June 23, 2014 12:03 PM EDT

Vice President Joe Biden highlighted his meager finances—by Washington standards—Monday at the inaugural White House Summit on Working Families, but cast himself as “really fortunate” regardless.

Highlighting the need to modernize family leave policies, Biden argued that he was well off on account of generous family leave and benefit policies afforded to or taken by him as a lawmaker, but said such benefits must be expanded to all Americans.

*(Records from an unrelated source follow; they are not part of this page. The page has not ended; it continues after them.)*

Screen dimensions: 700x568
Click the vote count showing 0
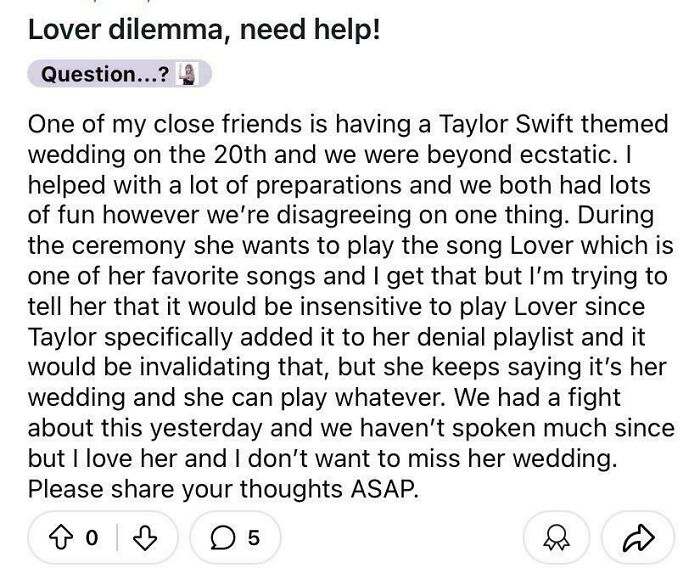[x=92, y=537]
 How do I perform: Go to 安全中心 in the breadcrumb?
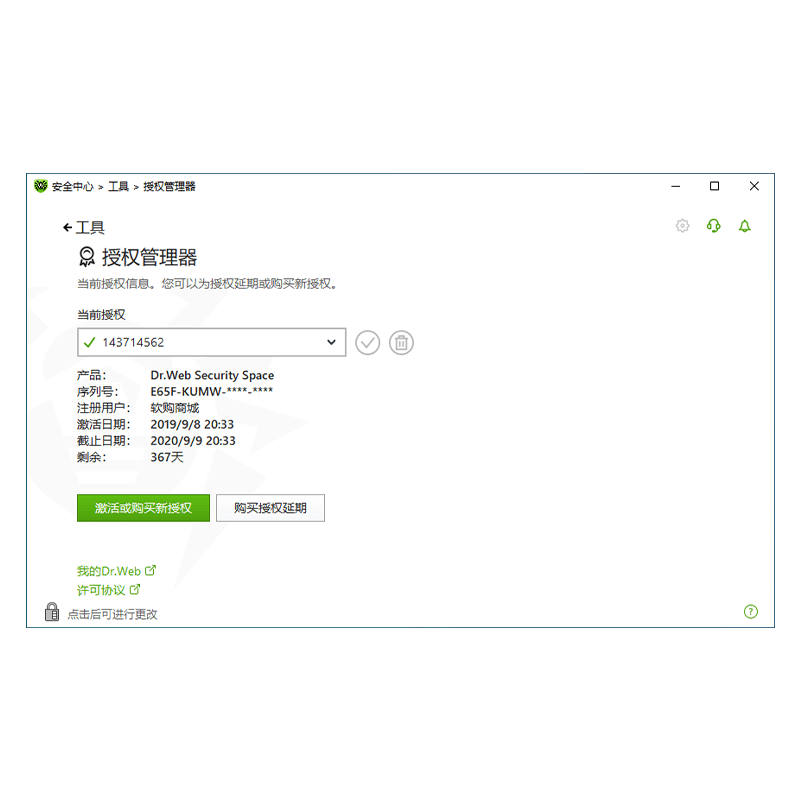pos(72,186)
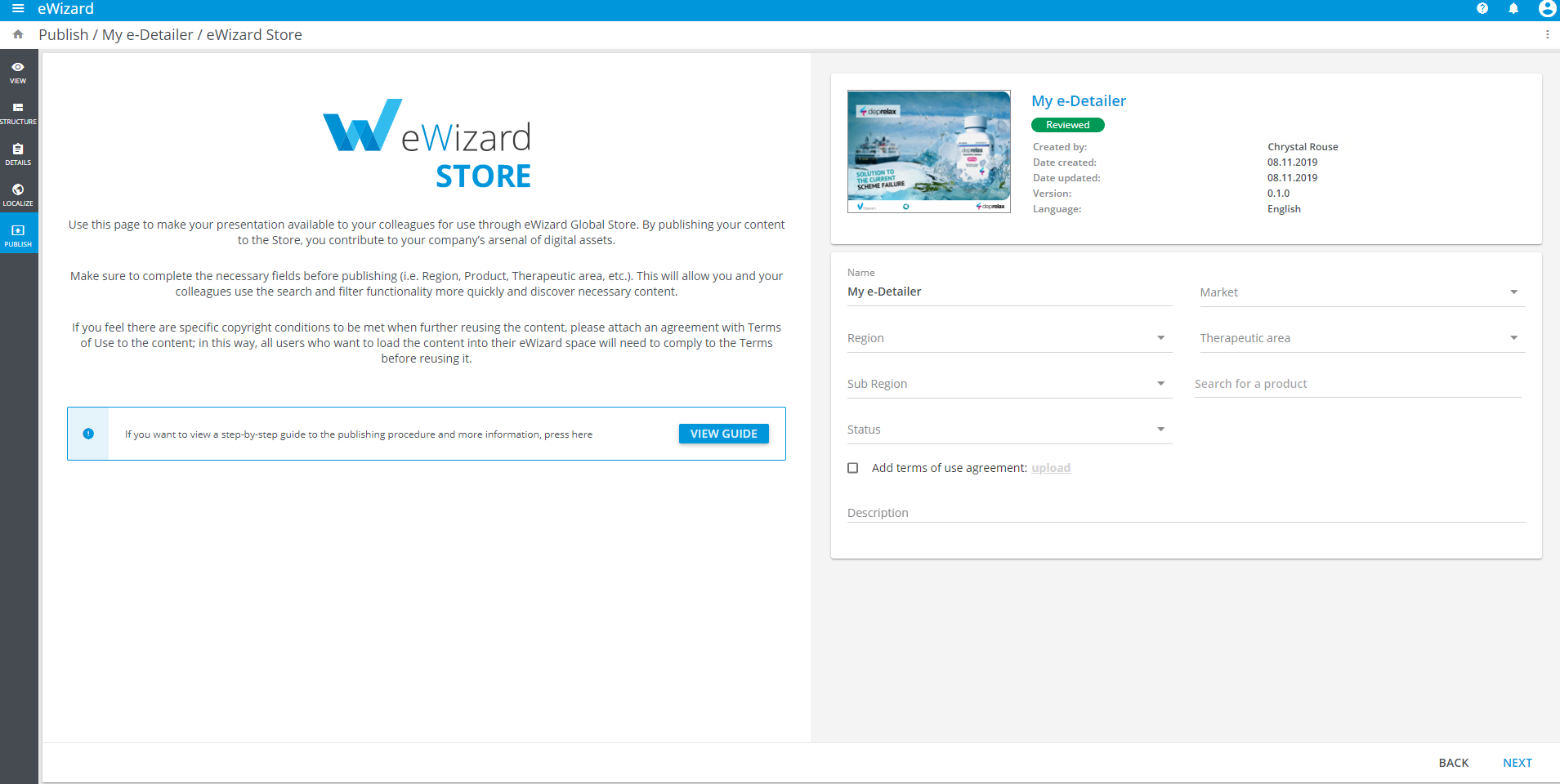This screenshot has width=1560, height=784.
Task: Enable the terms of use agreement checkbox
Action: click(853, 468)
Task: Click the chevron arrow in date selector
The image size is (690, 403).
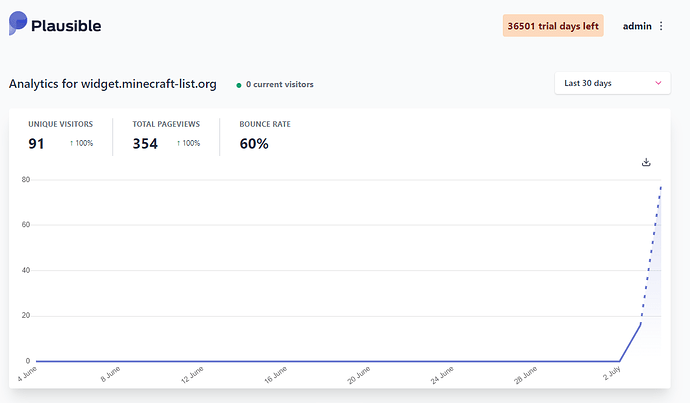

“I can speak a little bit from my own experience,” Biden said early in his remarks. “Look at Biden, man. He’s got a mildly expensive suit on. He’s Vice President of the United States of America, he makes—notwithstanding that he’s listed as the poorest man in Congress—he still makes a lot of money as Vice President of the United States. And I do by the way. And I do. Don’t hold it against me that I don’t own a single stock or bond. Don’t hold it—I have no savings account. But I’ve got a great pension and I’ve got a good salary. For real. For real. Sometimes we talk about this stuff about struggle. My struggle, my god, compared to where I grew up and the way people are trying to go through things. but here’s the point I want to make. I’ve been really, really fortunate.”

Biden’s point is well taken. The former Delaware Senator and his wife are worth between -$1,323,970 and $162,996 according to his 2013 financial disclosure released in May. But Biden was stretching the truth slightly. His financial disclosure shows he does have a savings account valued between $1,001 and $15,000, and his wife, Dr. Jill Biden, invests in mutual funds that own in stocks and bonds. Biden’s 2014 salary is $233,000—more than four times the median household income.

In a possible, yet unlikely, 2016 contrast, Biden’s approach to talking about his wealth differs substantially from former Secretary of State Hillary Clinton, who has made repeated missteps when discussing her vastly-larger fortune.

Clinton claimed in an interview earlier this month to have been “dead broke” upon leaving the White House, and in an interview with The Guardian published this weekend, Clinton implied she and her husband were not among the “truly well off,” despite millions in the bank and well over $100 million collected in speaking fees alone over the past decade.

“But they don’t see me as part of the problem because we pay ordinary income tax, unlike a lot of people who are truly well off, not to name names; and we’ve done it through dint of hard work,” Clinton said.